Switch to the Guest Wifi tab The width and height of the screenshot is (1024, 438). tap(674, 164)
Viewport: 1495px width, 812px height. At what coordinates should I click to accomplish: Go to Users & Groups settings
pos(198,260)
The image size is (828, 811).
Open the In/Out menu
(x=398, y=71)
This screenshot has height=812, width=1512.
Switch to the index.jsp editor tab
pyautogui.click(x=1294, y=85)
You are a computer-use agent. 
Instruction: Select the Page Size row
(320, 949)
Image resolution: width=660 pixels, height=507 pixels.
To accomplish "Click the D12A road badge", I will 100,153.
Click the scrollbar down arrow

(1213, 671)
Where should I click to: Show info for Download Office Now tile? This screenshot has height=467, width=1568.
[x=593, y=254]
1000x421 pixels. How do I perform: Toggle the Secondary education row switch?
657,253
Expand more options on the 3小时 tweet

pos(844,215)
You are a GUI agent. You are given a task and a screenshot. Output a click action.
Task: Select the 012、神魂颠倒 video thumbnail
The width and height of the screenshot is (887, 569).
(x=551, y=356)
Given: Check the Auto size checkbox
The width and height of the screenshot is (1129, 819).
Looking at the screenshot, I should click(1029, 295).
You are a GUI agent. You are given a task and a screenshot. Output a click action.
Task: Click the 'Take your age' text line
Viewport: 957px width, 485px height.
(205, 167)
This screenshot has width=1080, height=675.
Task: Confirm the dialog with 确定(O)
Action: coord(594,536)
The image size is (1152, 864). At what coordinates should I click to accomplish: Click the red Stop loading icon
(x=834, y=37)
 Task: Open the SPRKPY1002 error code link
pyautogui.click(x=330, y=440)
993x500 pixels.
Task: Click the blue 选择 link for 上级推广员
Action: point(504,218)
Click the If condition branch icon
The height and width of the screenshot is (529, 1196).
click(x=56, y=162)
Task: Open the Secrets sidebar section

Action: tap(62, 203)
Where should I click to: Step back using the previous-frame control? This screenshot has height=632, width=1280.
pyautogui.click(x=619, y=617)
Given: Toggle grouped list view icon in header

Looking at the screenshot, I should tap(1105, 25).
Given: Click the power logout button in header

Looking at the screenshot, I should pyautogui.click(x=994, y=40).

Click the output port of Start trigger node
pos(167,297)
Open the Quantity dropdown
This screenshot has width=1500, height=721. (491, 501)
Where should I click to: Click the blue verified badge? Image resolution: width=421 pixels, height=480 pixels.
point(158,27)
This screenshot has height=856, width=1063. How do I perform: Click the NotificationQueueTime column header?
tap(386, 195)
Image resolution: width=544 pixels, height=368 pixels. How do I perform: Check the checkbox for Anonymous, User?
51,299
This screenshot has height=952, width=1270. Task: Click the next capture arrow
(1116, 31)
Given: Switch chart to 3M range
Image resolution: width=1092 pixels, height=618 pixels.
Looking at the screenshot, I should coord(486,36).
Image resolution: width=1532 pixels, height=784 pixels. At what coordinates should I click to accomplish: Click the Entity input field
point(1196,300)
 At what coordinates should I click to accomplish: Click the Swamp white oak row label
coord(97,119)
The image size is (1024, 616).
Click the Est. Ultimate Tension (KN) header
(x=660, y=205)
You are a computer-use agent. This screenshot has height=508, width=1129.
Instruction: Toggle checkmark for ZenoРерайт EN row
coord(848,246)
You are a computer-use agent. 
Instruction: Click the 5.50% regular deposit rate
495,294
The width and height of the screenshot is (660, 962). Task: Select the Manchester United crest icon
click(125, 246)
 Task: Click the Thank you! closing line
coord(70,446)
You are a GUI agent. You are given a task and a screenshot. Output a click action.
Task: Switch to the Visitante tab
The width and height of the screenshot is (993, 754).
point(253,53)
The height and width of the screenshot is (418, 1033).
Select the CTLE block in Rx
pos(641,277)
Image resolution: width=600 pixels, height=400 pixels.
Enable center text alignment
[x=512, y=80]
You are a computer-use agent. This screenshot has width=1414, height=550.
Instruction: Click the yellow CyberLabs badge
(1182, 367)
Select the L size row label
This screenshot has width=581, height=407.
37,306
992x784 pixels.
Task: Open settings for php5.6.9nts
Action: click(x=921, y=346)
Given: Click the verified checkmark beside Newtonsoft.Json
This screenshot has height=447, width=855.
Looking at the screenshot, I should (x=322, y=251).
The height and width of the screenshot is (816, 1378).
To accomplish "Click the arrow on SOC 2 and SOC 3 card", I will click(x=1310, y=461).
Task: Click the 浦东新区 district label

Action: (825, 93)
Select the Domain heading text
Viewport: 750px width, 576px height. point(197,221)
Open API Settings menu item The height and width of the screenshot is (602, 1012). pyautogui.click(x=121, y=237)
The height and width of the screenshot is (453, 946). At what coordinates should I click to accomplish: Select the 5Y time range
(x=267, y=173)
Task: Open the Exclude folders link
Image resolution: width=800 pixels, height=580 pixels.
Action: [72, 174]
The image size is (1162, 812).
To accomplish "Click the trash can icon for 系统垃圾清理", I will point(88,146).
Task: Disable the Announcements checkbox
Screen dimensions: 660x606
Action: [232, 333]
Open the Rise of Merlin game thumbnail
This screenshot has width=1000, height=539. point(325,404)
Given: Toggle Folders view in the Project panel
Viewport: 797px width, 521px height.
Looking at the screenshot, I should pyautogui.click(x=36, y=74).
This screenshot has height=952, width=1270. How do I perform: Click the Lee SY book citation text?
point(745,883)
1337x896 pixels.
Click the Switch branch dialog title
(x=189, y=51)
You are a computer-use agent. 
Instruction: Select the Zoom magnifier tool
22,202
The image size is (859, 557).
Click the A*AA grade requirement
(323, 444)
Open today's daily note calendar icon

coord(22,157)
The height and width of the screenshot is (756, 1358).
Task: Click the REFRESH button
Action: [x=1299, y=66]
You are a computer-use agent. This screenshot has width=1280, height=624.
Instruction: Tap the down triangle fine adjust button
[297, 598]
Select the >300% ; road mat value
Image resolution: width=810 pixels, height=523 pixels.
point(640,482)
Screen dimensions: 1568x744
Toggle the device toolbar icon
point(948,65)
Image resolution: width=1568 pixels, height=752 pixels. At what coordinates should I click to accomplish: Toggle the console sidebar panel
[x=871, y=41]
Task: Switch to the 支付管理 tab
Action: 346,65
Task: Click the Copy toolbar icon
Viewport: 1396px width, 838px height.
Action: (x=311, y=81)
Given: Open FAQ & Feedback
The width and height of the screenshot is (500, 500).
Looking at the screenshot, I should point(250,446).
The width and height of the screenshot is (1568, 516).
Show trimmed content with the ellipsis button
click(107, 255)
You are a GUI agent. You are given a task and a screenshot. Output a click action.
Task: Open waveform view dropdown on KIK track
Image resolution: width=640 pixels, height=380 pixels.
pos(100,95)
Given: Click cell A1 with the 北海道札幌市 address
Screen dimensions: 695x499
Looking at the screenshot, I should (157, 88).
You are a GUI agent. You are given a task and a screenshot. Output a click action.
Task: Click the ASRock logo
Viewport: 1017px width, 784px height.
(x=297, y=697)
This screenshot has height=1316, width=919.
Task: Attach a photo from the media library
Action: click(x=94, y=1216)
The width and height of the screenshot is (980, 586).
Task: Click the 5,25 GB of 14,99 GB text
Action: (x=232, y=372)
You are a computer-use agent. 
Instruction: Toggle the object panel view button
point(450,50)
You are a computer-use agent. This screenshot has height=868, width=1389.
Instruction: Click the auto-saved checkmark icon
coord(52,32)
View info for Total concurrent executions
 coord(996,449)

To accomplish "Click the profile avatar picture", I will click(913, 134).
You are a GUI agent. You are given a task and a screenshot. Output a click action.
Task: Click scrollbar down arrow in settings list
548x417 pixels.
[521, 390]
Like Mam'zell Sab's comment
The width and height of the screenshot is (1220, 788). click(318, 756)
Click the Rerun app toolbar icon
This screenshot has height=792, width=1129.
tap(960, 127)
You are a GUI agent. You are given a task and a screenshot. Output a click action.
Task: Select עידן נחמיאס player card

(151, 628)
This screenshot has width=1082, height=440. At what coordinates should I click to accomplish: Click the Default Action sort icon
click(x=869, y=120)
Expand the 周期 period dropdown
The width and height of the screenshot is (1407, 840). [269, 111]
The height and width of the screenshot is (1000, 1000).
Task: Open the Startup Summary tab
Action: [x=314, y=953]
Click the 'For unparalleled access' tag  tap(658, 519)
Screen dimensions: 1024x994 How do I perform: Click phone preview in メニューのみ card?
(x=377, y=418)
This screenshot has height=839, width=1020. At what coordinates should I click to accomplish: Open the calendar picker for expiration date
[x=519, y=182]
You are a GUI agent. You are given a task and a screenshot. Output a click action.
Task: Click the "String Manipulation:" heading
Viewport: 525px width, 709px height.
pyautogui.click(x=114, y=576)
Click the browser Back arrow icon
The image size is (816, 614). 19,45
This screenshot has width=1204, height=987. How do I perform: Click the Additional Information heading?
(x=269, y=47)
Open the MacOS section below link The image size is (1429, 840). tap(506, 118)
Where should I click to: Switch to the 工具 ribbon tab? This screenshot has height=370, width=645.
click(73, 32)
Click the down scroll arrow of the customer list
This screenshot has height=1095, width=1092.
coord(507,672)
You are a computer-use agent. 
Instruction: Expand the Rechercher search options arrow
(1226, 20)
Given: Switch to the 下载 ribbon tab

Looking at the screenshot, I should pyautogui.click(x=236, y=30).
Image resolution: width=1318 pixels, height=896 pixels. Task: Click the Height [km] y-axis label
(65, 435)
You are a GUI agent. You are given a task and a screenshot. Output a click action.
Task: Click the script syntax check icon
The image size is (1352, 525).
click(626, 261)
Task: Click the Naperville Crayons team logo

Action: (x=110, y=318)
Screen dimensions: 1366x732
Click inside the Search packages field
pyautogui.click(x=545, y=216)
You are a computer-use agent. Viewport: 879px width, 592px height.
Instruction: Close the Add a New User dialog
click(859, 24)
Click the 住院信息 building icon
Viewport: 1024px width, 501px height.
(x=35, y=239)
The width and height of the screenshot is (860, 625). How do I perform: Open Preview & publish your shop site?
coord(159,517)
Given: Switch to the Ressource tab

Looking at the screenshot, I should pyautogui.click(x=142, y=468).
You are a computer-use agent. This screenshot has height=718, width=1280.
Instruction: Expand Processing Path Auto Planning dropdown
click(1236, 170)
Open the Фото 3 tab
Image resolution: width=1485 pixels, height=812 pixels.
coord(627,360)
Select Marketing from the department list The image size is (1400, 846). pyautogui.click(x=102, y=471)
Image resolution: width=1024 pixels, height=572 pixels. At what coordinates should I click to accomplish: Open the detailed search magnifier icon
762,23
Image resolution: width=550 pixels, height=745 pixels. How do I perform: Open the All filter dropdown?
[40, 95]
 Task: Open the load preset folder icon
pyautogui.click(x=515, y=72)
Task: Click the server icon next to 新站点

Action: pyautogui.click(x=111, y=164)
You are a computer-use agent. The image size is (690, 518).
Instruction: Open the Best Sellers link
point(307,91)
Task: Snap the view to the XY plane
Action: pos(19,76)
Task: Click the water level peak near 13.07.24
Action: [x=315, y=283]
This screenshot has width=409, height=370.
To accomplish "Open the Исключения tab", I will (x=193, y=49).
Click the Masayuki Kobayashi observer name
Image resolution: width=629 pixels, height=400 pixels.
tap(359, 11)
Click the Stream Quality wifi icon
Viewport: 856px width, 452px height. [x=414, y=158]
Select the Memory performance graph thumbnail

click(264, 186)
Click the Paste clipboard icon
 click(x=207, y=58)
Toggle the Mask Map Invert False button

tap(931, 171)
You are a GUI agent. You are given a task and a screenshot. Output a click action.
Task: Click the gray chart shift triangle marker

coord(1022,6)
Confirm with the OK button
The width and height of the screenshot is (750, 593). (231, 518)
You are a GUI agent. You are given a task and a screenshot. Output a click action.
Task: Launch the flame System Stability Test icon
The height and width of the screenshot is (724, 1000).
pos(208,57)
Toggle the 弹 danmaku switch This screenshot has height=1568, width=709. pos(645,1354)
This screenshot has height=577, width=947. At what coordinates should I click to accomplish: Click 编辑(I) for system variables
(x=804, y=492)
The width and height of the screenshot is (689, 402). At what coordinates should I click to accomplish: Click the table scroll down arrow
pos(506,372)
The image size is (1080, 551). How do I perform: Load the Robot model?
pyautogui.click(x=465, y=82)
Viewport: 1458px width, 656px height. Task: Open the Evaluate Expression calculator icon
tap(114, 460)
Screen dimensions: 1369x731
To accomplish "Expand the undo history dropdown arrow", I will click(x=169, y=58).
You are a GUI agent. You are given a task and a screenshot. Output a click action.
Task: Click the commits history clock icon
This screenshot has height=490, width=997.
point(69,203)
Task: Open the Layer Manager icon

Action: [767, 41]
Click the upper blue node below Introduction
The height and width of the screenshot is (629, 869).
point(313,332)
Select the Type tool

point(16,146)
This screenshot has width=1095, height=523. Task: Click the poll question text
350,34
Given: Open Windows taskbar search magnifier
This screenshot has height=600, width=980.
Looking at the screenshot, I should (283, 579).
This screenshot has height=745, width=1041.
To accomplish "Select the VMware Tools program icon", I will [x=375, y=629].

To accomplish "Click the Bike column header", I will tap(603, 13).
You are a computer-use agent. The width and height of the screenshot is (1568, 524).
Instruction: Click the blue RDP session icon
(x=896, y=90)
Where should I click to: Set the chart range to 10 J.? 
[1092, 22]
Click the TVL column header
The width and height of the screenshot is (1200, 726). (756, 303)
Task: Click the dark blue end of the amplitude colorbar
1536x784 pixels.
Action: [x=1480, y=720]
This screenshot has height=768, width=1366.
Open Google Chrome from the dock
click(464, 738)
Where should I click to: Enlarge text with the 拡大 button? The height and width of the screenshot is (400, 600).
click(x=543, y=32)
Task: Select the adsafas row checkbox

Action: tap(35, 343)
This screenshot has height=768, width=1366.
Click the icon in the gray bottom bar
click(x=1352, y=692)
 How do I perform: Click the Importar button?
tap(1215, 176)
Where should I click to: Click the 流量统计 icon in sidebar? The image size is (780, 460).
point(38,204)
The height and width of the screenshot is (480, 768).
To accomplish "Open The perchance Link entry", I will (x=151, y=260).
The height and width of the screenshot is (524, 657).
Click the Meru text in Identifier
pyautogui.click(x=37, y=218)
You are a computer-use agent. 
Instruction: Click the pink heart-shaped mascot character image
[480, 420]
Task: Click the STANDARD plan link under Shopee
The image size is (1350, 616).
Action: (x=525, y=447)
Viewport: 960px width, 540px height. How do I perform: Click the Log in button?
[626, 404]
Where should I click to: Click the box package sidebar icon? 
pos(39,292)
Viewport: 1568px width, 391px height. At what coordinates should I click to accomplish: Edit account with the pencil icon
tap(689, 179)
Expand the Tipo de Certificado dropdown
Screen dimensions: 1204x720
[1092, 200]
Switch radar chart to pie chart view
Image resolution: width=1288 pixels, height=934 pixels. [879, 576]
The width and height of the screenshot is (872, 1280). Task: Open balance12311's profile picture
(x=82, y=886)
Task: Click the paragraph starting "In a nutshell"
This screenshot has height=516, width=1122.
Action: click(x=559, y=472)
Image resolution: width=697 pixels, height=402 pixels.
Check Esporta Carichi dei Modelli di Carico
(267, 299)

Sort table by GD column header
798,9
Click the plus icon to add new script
------------------------------------------------------------
» **Work request**:
In the entries above, find each line that has the word "history". Copy it.

» **Final answer**:
To accomplish "Expand the undo history dropdown arrow", I will click(x=169, y=58).
Task: Click the commits history clock icon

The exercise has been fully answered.